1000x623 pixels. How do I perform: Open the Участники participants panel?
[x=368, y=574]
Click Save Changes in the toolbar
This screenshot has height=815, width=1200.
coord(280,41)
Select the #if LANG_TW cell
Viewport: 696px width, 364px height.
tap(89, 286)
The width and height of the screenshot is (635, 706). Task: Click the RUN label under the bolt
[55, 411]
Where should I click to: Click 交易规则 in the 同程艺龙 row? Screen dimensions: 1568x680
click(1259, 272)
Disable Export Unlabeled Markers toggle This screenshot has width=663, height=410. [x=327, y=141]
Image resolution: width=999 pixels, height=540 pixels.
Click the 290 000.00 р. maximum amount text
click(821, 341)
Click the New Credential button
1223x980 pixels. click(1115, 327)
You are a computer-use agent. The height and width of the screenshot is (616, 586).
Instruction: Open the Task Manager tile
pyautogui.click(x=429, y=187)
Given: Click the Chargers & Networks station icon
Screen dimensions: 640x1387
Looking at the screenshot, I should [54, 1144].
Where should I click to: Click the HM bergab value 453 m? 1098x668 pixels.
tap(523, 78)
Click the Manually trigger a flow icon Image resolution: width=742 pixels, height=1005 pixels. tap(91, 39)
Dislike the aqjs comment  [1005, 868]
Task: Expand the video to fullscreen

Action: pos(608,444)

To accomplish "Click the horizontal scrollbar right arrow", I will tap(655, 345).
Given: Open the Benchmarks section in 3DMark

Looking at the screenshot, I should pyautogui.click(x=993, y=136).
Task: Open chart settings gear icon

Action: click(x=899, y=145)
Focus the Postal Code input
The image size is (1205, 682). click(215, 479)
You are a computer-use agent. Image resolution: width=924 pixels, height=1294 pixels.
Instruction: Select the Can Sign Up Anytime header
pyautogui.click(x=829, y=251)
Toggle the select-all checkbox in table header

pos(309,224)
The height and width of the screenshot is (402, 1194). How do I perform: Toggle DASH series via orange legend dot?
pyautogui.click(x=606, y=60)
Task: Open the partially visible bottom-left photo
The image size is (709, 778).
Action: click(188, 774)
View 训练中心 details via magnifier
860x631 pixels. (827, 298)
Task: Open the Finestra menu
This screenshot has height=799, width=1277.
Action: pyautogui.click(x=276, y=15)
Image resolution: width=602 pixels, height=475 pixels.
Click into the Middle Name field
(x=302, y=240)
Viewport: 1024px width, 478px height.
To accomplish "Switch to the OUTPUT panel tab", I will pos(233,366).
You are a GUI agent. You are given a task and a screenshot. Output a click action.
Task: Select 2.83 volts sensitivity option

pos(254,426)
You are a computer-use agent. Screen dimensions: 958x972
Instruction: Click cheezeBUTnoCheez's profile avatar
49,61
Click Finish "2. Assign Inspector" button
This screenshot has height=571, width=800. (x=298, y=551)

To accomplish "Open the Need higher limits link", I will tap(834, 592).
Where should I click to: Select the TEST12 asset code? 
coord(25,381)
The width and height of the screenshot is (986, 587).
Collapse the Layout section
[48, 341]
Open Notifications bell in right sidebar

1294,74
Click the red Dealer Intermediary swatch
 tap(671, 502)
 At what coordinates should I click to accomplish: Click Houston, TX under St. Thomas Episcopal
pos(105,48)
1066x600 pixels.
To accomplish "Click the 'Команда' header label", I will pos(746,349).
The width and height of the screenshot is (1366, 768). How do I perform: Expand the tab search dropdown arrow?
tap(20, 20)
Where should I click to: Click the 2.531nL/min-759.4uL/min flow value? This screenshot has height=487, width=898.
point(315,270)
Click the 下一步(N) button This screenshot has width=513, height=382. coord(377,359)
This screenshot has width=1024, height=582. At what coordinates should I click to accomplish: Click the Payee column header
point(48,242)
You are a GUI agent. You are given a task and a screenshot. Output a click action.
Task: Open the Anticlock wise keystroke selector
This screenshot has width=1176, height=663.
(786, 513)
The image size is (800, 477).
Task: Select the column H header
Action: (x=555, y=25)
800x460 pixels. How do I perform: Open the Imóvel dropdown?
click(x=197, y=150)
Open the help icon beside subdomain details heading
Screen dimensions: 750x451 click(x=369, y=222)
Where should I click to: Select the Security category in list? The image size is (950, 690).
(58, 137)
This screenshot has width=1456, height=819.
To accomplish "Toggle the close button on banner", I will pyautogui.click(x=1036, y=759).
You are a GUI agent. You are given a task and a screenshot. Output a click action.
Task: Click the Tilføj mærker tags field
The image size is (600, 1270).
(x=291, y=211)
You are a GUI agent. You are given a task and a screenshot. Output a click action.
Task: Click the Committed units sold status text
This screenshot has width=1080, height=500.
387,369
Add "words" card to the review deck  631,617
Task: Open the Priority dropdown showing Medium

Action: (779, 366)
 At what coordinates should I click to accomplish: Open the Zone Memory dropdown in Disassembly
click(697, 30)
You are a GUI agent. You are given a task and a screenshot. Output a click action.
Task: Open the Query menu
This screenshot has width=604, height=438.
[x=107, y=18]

○ ○ ○ ○ ○

Read the material above and copy out each line holding "menu".

- **Exercise response**:
Task: Open the Finestra menu
Task: Open the Query menu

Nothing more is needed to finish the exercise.